Task to carry out =
Find every line in the material below that contains the word "This" and copy each of those lines out in full.

Raw records =
──────────────────────────────

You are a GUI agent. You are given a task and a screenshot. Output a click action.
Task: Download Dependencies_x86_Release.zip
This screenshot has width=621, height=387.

──────────────────────────────

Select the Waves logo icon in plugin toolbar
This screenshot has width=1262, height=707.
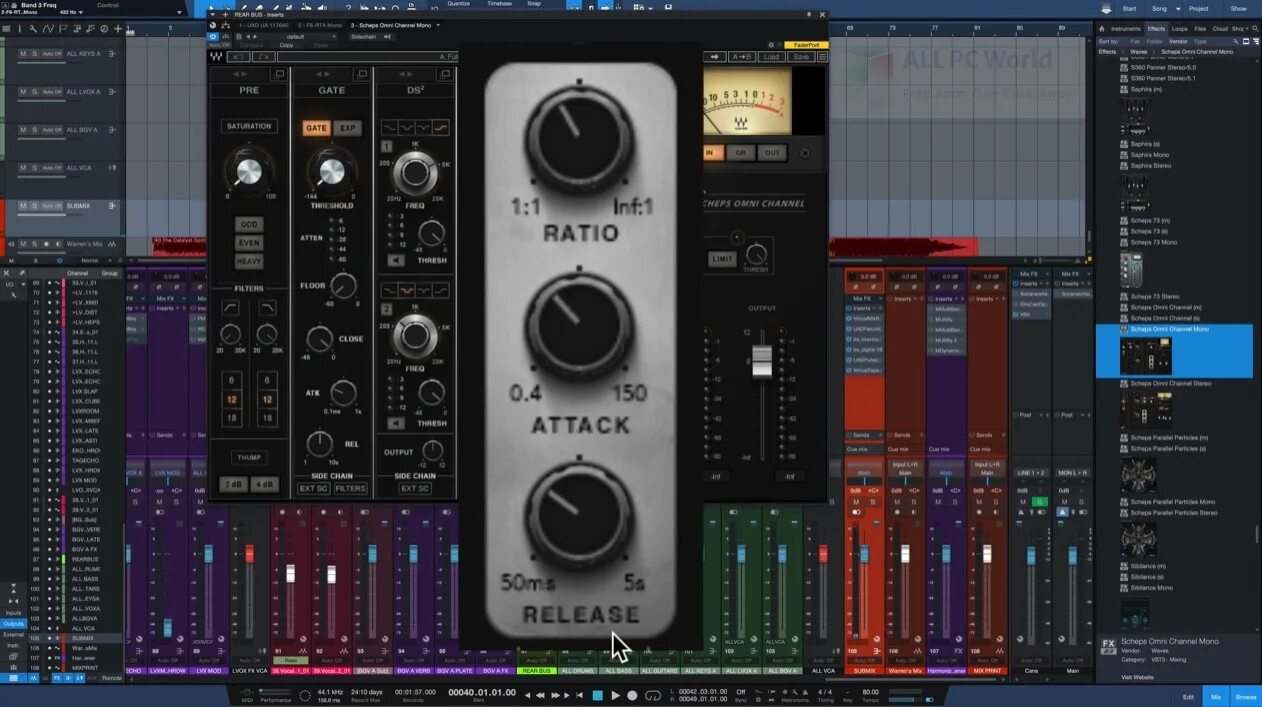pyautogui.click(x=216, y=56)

──────────────────────────────

Problem solution =
This screenshot has width=621, height=387.
This screenshot has width=1262, height=707.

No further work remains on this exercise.